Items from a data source
════════════════

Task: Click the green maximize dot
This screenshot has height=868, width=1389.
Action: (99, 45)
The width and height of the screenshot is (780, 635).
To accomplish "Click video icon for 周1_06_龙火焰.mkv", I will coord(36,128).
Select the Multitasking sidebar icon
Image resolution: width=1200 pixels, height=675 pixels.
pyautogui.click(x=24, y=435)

════════════════

Set problem: Rewrite these lines with "screenshot" replaced by "capture" wherever it occurs, keeping everything else the same.

Correct output:
Task: Click the green maximize dot
This capture has height=868, width=1389.
Action: (99, 45)
The width and height of the capture is (780, 635).
To accomplish "Click video icon for 周1_06_龙火焰.mkv", I will coord(36,128).
Select the Multitasking sidebar icon
Image resolution: width=1200 pixels, height=675 pixels.
pyautogui.click(x=24, y=435)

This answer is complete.